## Begin RECORDS TO USE
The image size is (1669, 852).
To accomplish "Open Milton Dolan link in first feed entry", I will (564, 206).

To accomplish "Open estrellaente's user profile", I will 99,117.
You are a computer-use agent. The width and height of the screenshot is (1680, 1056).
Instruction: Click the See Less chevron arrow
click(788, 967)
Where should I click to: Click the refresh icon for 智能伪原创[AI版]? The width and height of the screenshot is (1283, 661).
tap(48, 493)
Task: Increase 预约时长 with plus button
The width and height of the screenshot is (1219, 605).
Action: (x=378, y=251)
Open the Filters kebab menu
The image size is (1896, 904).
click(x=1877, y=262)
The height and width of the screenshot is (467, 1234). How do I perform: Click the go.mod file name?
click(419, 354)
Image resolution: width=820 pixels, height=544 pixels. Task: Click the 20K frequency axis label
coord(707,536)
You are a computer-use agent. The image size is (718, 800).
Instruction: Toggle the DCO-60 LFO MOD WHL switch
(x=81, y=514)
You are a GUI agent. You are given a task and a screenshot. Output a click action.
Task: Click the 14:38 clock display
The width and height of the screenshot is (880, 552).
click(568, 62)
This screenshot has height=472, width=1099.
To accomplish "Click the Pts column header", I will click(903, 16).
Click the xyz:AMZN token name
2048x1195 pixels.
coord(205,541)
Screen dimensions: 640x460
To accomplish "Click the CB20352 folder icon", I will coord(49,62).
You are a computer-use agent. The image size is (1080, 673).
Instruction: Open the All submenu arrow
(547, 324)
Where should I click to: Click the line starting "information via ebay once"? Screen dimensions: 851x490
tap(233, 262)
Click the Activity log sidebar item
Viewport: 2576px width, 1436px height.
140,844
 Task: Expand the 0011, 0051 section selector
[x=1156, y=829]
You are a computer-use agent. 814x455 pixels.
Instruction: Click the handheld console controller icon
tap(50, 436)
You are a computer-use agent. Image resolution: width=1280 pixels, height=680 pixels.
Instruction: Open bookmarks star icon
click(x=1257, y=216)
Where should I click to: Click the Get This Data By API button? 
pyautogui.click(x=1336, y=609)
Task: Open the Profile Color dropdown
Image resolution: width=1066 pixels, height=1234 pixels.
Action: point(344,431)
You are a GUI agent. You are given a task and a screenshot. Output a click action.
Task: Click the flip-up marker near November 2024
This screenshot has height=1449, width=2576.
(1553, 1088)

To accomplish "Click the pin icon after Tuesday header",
## End RECORDS TO USE
Write out the items word for word, from their first line through the line containing "click(x=1877, y=262)".

#### COMPLETED TASK
The image size is (1669, 852).
To accomplish "Open Milton Dolan link in first feed entry", I will (564, 206).

To accomplish "Open estrellaente's user profile", I will 99,117.
You are a computer-use agent. The width and height of the screenshot is (1680, 1056).
Instruction: Click the See Less chevron arrow
click(788, 967)
Where should I click to: Click the refresh icon for 智能伪原创[AI版]? The width and height of the screenshot is (1283, 661).
tap(48, 493)
Task: Increase 预约时长 with plus button
The width and height of the screenshot is (1219, 605).
Action: (x=378, y=251)
Open the Filters kebab menu
The image size is (1896, 904).
click(x=1877, y=262)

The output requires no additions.